Task to complete
When you reach the line that contains "Open the star ratings breakdown dropdown" below, transcribe it and each line after it word for word to the end of the records, omitting pictures.

Provided data
+++++

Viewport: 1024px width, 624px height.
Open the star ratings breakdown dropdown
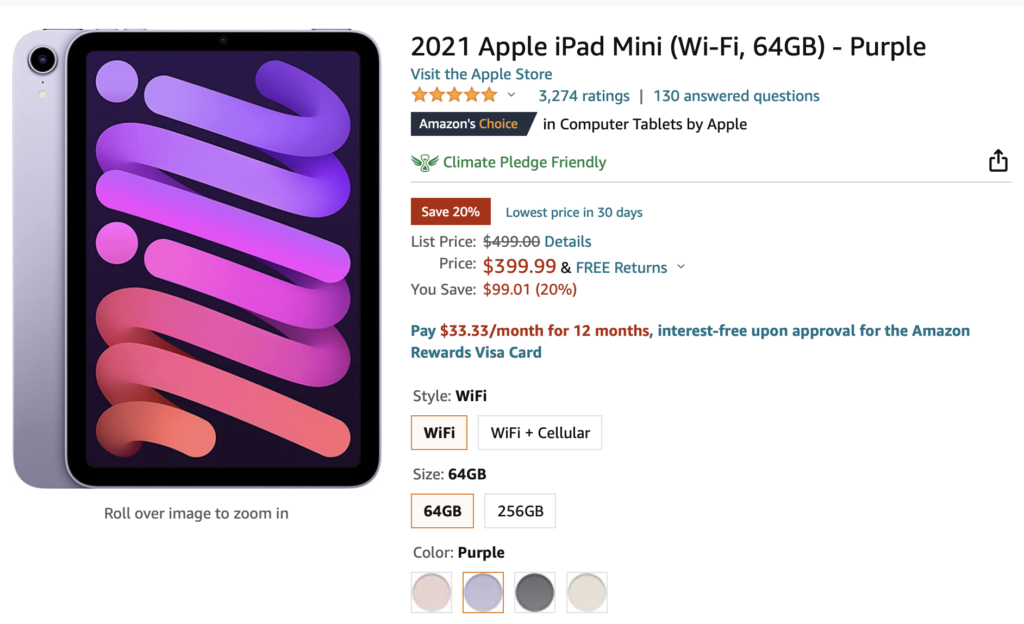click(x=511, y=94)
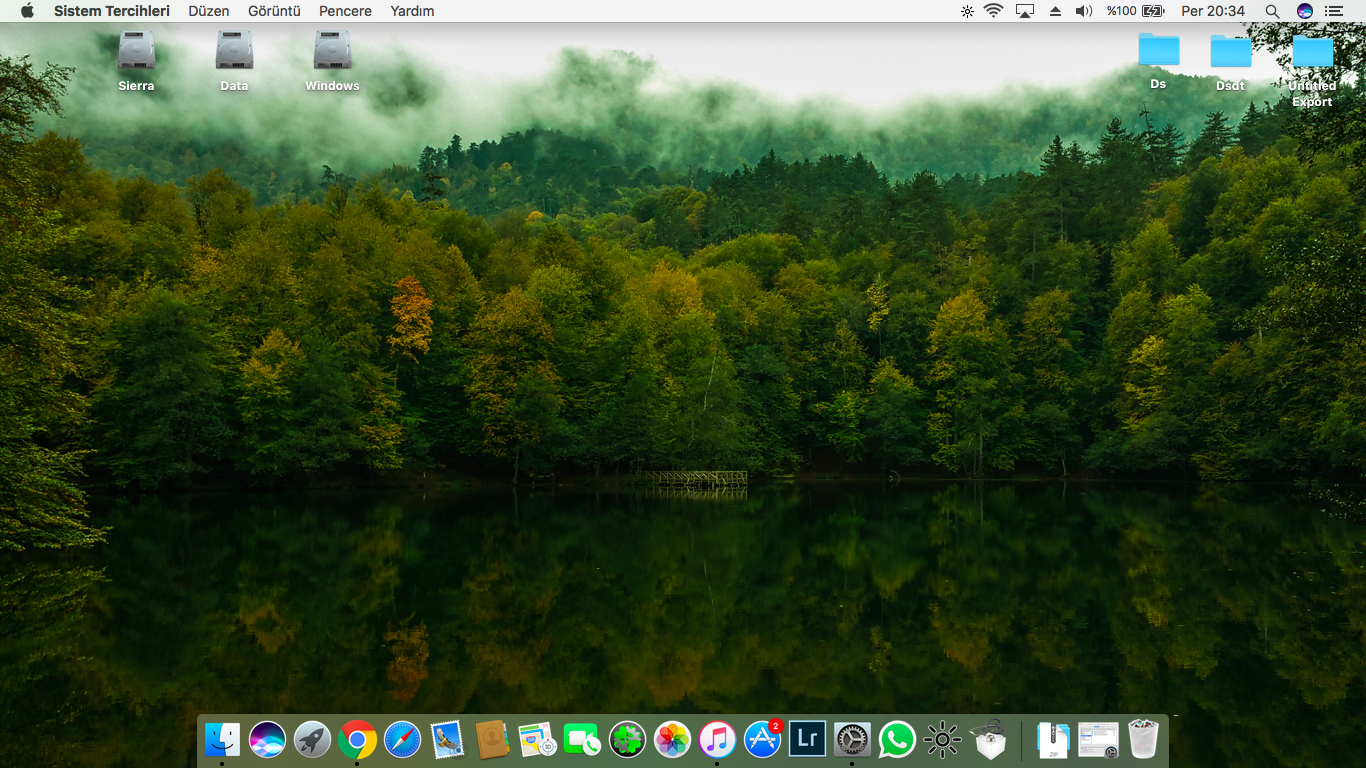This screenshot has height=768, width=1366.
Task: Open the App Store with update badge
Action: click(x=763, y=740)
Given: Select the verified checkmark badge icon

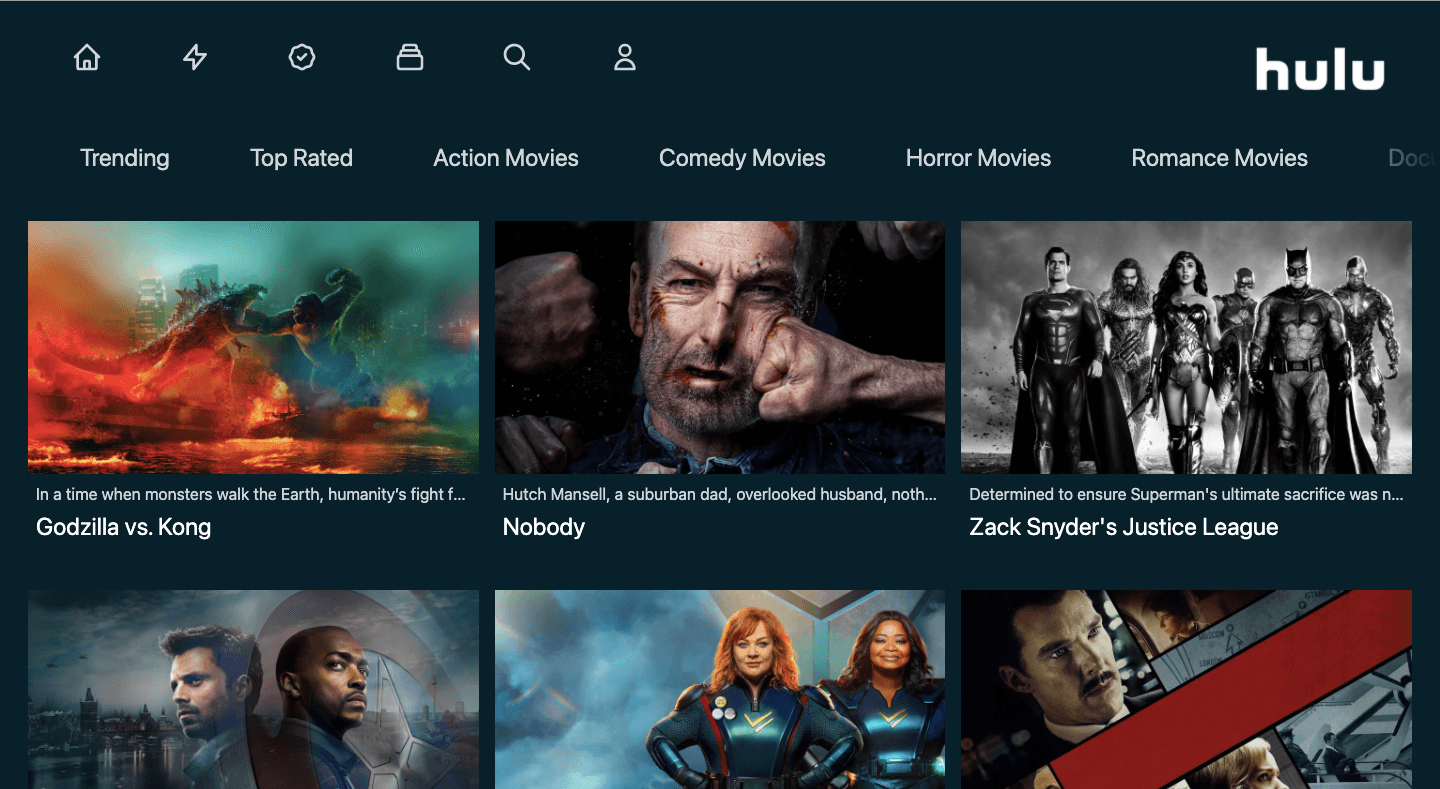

+++++

Exercise output
Open the star ratings breakdown dropdown
click(x=511, y=94)
This screenshot has height=768, width=1366.
Task: Open the App Store with update badge
Action: click(x=763, y=740)
Given: Select the verified checkmark badge icon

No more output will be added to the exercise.